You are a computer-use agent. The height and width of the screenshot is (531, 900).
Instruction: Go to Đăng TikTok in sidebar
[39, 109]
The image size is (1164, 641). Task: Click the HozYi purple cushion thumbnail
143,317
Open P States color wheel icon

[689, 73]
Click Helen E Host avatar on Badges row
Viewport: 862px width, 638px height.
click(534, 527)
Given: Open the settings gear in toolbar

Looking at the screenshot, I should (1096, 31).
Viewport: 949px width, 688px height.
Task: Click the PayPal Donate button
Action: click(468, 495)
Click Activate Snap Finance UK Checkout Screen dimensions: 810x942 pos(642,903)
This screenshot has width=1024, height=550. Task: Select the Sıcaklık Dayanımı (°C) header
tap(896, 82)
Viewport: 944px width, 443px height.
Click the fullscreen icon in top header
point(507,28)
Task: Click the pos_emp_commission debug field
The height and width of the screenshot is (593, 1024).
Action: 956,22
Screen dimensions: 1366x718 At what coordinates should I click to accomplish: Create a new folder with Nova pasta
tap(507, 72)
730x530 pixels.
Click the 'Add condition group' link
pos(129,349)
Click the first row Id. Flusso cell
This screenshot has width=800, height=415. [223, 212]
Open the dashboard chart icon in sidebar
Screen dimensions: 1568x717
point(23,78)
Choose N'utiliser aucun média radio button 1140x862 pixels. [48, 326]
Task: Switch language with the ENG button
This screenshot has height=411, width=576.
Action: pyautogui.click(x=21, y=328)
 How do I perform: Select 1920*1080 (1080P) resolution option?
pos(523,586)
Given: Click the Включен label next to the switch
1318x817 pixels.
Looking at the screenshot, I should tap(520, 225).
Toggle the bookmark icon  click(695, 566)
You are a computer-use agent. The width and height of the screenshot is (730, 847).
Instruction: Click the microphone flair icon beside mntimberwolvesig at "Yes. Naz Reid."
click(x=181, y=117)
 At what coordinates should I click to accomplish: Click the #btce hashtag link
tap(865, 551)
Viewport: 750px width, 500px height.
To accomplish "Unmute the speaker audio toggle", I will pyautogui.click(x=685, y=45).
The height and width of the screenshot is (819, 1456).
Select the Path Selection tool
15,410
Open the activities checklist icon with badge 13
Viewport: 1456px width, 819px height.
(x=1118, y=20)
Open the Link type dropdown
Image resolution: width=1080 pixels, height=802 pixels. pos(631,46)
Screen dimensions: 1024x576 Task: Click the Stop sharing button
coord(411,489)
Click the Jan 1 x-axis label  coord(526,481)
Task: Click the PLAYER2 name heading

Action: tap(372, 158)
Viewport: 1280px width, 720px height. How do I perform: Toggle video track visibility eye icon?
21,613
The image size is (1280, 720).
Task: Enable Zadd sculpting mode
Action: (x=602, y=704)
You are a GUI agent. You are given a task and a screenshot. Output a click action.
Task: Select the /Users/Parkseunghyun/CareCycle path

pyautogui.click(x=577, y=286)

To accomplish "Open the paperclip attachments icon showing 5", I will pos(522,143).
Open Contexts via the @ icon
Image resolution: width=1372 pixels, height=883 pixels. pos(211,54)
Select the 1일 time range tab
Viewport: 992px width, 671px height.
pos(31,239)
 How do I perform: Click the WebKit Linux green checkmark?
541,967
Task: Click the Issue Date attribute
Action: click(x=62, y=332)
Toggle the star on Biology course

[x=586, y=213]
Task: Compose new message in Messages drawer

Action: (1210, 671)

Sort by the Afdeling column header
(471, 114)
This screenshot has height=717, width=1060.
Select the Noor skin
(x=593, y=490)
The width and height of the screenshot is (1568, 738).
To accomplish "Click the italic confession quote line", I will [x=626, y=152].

◇ ◇ ◇

Spot the lines above that mention "will" and copy them.

To accomplish "Unmute the speaker audio toggle", I will pyautogui.click(x=685, y=45).
To accomplish "Open the paperclip attachments icon showing 5", I will pos(522,143).
To accomplish "Click the italic confession quote line", I will [x=626, y=152].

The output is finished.